— Start EXERCISE MATERIAL —

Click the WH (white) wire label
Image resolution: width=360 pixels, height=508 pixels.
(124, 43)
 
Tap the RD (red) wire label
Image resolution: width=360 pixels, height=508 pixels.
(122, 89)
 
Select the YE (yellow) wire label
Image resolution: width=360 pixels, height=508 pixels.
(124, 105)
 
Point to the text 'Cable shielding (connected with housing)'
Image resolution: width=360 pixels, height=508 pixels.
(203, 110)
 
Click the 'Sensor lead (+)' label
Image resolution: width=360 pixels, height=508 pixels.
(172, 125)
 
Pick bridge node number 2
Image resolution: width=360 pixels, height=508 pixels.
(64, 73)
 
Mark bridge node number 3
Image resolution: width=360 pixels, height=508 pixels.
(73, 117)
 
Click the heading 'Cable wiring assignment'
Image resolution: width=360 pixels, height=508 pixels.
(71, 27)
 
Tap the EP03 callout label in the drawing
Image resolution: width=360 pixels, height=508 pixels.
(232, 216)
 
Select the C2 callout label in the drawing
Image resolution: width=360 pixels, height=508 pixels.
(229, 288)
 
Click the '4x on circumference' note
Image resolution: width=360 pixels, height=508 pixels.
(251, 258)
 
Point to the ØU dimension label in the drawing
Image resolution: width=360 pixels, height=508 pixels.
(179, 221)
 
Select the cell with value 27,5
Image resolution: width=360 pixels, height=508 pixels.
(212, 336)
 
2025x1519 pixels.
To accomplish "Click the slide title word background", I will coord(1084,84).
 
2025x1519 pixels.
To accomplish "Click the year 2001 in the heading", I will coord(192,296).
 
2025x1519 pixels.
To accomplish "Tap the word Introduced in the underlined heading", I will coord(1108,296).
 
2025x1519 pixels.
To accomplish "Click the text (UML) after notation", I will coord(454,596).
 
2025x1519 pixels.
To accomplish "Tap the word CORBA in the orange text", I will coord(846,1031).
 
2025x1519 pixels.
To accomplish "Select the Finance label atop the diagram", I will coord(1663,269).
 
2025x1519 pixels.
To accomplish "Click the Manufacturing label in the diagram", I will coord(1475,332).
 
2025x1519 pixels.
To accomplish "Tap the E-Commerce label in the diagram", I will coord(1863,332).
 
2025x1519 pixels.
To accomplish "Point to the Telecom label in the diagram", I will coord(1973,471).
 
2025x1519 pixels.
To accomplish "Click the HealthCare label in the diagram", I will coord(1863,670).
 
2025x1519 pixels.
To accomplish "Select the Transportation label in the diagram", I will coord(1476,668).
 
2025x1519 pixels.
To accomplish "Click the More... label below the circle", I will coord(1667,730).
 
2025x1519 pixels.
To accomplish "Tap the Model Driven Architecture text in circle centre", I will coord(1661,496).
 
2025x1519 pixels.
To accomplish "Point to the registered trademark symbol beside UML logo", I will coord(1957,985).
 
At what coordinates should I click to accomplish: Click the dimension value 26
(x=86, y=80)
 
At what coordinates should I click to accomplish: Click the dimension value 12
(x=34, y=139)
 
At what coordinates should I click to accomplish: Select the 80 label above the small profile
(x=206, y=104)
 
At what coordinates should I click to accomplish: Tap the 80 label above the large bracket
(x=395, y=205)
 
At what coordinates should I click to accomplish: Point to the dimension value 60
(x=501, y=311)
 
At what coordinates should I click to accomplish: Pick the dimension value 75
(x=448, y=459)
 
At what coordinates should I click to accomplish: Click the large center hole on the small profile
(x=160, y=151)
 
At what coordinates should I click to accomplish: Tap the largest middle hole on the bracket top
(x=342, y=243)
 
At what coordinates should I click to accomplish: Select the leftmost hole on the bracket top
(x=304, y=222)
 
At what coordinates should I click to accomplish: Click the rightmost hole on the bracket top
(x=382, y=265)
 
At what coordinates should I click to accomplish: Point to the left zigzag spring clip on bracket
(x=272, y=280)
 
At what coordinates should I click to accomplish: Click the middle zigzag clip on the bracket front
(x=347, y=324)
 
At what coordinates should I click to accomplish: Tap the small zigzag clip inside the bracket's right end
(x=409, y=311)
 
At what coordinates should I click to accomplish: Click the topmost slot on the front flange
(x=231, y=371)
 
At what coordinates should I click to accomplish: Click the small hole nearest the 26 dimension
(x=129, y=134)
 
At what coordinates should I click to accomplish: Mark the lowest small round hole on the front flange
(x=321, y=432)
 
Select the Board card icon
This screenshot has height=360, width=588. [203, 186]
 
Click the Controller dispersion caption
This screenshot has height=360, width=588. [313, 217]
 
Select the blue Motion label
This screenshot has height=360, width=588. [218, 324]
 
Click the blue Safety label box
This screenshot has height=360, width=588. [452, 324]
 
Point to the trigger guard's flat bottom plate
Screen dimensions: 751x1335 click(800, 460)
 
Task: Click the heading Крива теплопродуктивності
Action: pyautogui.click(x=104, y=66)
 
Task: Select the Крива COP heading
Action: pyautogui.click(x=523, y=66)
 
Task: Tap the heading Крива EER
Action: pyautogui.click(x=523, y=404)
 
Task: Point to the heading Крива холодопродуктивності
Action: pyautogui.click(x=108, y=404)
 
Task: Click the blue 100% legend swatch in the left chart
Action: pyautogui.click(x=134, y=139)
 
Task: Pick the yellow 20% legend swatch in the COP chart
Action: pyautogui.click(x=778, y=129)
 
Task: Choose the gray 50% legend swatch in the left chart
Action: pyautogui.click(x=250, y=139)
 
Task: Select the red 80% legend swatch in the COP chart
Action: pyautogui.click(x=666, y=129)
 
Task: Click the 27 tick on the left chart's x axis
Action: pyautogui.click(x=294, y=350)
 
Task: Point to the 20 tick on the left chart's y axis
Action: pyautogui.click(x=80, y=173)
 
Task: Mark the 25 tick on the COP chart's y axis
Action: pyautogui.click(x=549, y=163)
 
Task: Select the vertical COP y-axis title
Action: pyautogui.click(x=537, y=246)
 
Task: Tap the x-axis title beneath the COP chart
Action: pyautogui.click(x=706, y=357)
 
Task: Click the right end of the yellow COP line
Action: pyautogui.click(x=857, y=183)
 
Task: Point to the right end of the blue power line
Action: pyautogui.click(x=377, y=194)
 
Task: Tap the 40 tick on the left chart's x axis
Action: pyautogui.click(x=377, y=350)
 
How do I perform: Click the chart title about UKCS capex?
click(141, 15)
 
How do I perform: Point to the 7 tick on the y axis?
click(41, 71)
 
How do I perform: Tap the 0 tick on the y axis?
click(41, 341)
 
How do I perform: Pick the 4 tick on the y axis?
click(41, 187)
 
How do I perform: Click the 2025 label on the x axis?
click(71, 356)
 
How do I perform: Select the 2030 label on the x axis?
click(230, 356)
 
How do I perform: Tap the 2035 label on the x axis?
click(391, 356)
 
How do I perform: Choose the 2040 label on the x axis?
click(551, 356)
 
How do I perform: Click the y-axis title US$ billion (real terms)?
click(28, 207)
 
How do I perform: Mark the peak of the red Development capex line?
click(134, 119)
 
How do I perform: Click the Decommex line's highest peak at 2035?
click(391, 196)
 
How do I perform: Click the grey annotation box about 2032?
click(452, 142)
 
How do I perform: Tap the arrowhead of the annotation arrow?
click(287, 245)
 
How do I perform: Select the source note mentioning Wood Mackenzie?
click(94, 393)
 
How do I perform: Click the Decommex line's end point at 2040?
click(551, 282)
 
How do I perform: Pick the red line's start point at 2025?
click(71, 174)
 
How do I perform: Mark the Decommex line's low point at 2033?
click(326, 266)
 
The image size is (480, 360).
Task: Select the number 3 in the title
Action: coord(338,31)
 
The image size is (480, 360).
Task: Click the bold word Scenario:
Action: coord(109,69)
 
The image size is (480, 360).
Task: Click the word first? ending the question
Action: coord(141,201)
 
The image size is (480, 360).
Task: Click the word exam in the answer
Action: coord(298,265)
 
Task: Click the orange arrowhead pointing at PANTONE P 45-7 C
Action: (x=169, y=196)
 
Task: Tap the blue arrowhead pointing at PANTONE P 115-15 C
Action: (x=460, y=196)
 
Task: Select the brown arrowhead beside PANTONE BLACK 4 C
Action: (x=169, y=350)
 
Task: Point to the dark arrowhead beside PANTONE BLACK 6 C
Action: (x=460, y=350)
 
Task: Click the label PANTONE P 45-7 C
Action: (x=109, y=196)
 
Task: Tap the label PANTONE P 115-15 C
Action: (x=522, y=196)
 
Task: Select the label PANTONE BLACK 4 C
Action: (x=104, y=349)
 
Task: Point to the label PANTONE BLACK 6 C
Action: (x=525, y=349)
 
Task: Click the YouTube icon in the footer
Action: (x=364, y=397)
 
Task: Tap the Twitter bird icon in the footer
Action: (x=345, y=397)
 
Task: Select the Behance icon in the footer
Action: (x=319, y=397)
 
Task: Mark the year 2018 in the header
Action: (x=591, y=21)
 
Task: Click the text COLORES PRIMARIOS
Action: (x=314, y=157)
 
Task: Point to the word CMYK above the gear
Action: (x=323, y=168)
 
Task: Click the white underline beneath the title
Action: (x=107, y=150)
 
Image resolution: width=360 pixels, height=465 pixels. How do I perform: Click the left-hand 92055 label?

— End EXERCISE MATERIAL —

§ PROBLEM TO WORK ON: Please lay out the records as a Markdown table with the columns Row and Line, skipping blank lines. Begin at the line that has "Task: Select the Крива COP heading" and stop after the line that has "click(141, 15)".

§ REPLY TO THE TASK:
| Row | Line |
|---|---|
| 1 | Task: Select the Крива COP heading |
| 2 | Action: pyautogui.click(x=523, y=66) |
| 3 | Task: Tap the heading Крива EER |
| 4 | Action: pyautogui.click(x=523, y=404) |
| 5 | Task: Point to the heading Крива холодопродуктивності |
| 6 | Action: pyautogui.click(x=108, y=404) |
| 7 | Task: Click the blue 100% legend swatch in the left chart |
| 8 | Action: pyautogui.click(x=134, y=139) |
| 9 | Task: Pick the yellow 20% legend swatch in the COP chart |
| 10 | Action: pyautogui.click(x=778, y=129) |
| 11 | Task: Choose the gray 50% legend swatch in the left chart |
| 12 | Action: pyautogui.click(x=250, y=139) |
| 13 | Task: Select the red 80% legend swatch in the COP chart |
| 14 | Action: pyautogui.click(x=666, y=129) |
| 15 | Task: Click the 27 tick on the left chart's x axis |
| 16 | Action: pyautogui.click(x=294, y=350) |
| 17 | Task: Point to the 20 tick on the left chart's y axis |
| 18 | Action: pyautogui.click(x=80, y=173) |
| 19 | Task: Mark the 25 tick on the COP chart's y axis |
| 20 | Action: pyautogui.click(x=549, y=163) |
| 21 | Task: Select the vertical COP y-axis title |
| 22 | Action: pyautogui.click(x=537, y=246) |
| 23 | Task: Tap the x-axis title beneath the COP chart |
| 24 | Action: pyautogui.click(x=706, y=357) |
| 25 | Task: Click the right end of the yellow COP line |
| 26 | Action: pyautogui.click(x=857, y=183) |
| 27 | Task: Point to the right end of the blue power line |
| 28 | Action: pyautogui.click(x=377, y=194) |
| 29 | Task: Tap the 40 tick on the left chart's x axis |
| 30 | Action: pyautogui.click(x=377, y=350) |
| 31 | How do I perform: Click the chart title about UKCS capex? |
| 32 | click(141, 15) |